Records for the task —
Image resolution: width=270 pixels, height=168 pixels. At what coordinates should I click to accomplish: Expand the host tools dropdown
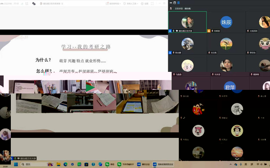tap(131, 4)
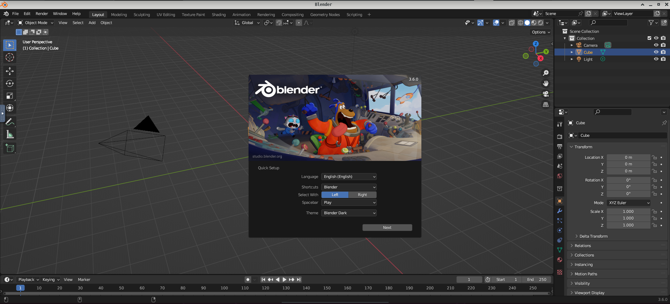The image size is (670, 304).
Task: Toggle camera view in viewport
Action: [545, 94]
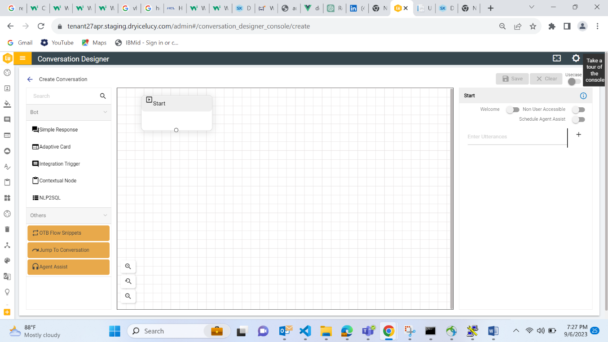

Prompt — Line by line, write out the records above exactly, skipping the pictures.

Result below —
Image resolution: width=270 pixels, height=168 pixels. At what coordinates should I click to accomplish: Expand the host tools dropdown
tap(131, 4)
The image size is (670, 304).
Task: Toggle camera view in viewport
Action: [545, 94]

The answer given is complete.